I am always returning to the question – why this right now? – as I sit and write, alone. I do this because I want the plays I write to mean something, not only to me, but to be worthy of other people’s blood, sweat and tears. A play asks for the time, attention, spirit, and money of so many people. So, whether my play is intended to make an audience cry, think, sigh or laugh, I take my job pretty seriously. Probably, often, too seriously.
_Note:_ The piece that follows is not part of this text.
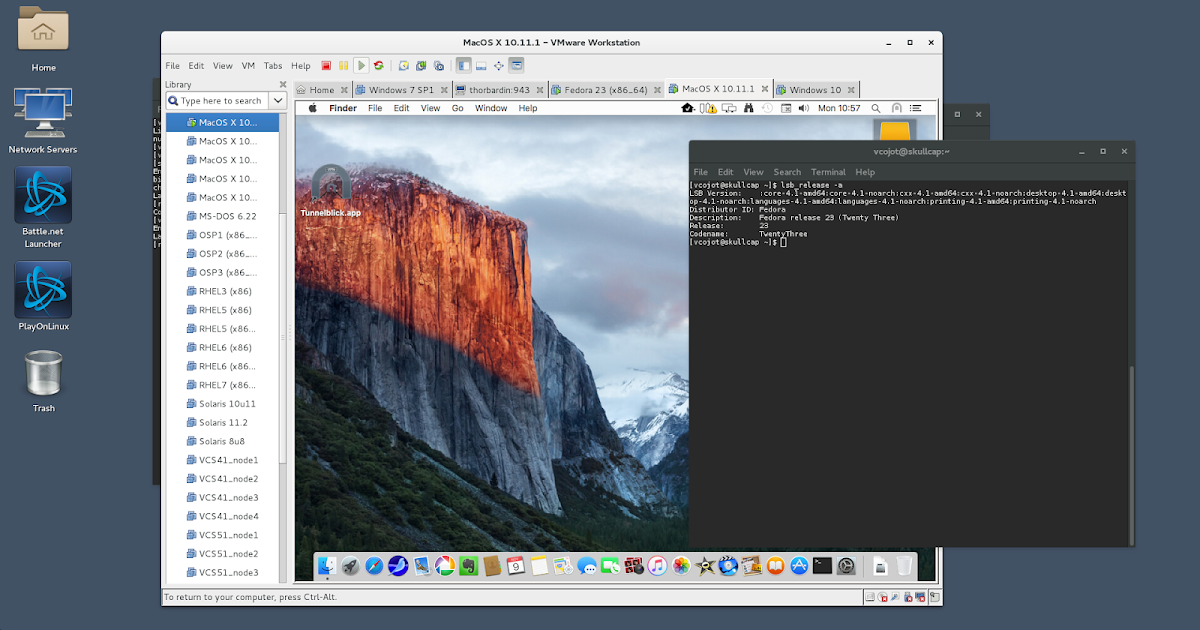Select Solaris 11.2 in the Library list
This screenshot has height=630, width=1200.
(x=225, y=421)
This summer I made a few discoveries on the Playwrights Commons’ Freedom Art Retreat that released me from my own silly, grandiose perfectionism and reminded me why theatre is so much fun to make and to experience. (Whether great fun always equals great art is another question for another day, and one I was grateful to have the opportunity to leave behind for a week.) Here are the things I was reminded of again and again as we worked in different small groups over the course of the retreat:
- Pick something to make and then make it. Finding a way to do this is going to be different with every group, every time. Some of the most exciting stuff came from starting with a strong visual image, like paper boats on a pond at sunset, or someone crawling haphazardly down a flight of stairs. Sometimes it took all day to agree on what to make, sometimes it took just a few minutes. It was always more fun when we were done with the picking part and had moved on to making something.
- If you’re worried about something coming out bad or clichéd, just go ahead and make the “bad” version. Make it SO SO bad. Clothe yourself in cliché. When I was working in a group of five people on a site-specific play, we discovered early on that the place we had found in the woods was suggesting 1960s-nostalgic-teen-car-crash-after-school-special-melodrama to us. So we ran with that as far as we could. And I don’t think any one of us would have made what we ended up with had we been working on our own, which is great.
- Take every functional idea. Even keep stuff that doesn’t feel quite right, call it a placeholder, and come back to it later. Don’t worry whether that line, image, character or concept is cool, funny, poetic, intricate or sexy enough. If it moves the process forward, keep it and move on to the next thing.
- Just play. Play ukuleles. Play charades. Eat popsicles and drink alcohol and go swimming and have a dance party. I can’t emphasize this enough. Also eat an unholy amount of delicious homemade food, play with dogs and tiny frogs, and travel to the top of mountain. You’ll know it’s the very top because you can see the other side.